**Material for the task:**
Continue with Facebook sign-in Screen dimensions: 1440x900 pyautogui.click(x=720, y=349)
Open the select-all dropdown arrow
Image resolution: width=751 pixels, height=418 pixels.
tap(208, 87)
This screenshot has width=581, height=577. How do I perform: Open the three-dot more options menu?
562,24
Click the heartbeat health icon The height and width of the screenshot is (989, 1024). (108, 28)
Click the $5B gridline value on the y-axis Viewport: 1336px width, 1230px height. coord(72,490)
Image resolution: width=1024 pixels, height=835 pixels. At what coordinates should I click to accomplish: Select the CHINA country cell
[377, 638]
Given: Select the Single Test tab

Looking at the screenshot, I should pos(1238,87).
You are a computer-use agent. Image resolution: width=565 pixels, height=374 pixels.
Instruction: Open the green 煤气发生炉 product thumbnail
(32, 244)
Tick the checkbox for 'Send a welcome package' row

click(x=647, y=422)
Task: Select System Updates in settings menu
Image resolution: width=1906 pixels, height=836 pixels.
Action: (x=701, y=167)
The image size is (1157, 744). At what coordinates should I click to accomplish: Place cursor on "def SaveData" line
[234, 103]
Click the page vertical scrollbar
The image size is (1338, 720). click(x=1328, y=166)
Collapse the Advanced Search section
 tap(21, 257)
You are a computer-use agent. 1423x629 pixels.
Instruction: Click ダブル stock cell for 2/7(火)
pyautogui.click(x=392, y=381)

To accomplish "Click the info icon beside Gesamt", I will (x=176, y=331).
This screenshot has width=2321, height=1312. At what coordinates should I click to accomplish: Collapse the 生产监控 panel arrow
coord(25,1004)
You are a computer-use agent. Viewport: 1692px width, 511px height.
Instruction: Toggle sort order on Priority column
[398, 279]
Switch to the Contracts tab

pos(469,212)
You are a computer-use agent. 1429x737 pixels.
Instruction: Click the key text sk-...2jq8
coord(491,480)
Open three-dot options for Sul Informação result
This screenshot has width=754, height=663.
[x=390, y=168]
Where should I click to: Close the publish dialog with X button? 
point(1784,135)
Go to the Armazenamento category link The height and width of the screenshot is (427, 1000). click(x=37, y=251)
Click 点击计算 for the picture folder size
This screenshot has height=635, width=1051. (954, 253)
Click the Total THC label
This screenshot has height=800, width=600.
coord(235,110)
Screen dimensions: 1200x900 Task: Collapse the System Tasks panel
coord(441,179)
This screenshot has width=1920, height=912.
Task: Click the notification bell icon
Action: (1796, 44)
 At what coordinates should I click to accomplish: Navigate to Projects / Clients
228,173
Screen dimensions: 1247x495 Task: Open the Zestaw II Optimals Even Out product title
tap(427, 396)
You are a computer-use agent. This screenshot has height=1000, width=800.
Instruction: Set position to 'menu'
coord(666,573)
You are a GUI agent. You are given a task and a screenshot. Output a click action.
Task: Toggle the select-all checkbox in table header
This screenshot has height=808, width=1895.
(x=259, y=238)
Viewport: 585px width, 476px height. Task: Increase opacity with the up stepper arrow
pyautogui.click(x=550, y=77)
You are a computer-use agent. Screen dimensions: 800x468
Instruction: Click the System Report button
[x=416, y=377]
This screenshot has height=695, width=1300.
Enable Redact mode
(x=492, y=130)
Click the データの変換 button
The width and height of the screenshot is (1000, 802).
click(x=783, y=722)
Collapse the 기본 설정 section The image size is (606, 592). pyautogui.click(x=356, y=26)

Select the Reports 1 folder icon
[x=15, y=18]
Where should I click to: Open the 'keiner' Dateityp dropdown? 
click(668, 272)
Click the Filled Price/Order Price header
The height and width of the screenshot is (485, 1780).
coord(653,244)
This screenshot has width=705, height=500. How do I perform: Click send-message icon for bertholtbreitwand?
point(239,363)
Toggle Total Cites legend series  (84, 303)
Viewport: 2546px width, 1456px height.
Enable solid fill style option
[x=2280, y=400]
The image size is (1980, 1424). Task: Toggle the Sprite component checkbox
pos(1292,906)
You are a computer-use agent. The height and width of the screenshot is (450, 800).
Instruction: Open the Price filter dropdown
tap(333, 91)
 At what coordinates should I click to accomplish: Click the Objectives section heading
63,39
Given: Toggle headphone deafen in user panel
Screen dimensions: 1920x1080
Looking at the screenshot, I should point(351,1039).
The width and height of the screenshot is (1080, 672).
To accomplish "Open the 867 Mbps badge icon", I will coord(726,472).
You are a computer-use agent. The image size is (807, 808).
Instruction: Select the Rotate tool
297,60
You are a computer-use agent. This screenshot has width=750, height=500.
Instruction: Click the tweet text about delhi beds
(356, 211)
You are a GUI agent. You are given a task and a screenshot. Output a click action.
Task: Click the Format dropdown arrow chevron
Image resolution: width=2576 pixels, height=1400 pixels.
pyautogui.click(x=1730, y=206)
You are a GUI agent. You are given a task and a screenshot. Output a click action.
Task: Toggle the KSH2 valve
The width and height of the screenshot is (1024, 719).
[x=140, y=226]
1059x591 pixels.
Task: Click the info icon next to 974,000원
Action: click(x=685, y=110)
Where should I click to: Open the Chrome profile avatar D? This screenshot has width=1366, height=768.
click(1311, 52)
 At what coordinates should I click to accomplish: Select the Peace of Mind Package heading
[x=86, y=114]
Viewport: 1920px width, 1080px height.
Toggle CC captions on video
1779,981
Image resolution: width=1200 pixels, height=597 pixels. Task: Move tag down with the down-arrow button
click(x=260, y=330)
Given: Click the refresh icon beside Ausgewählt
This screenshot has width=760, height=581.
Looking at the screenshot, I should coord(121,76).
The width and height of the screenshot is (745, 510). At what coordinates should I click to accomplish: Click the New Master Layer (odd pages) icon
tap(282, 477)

**Objective:**
Count the lines in the records above that contain the string "panel", matching case exactly, and reply with only that number.

**Exercise response:**
3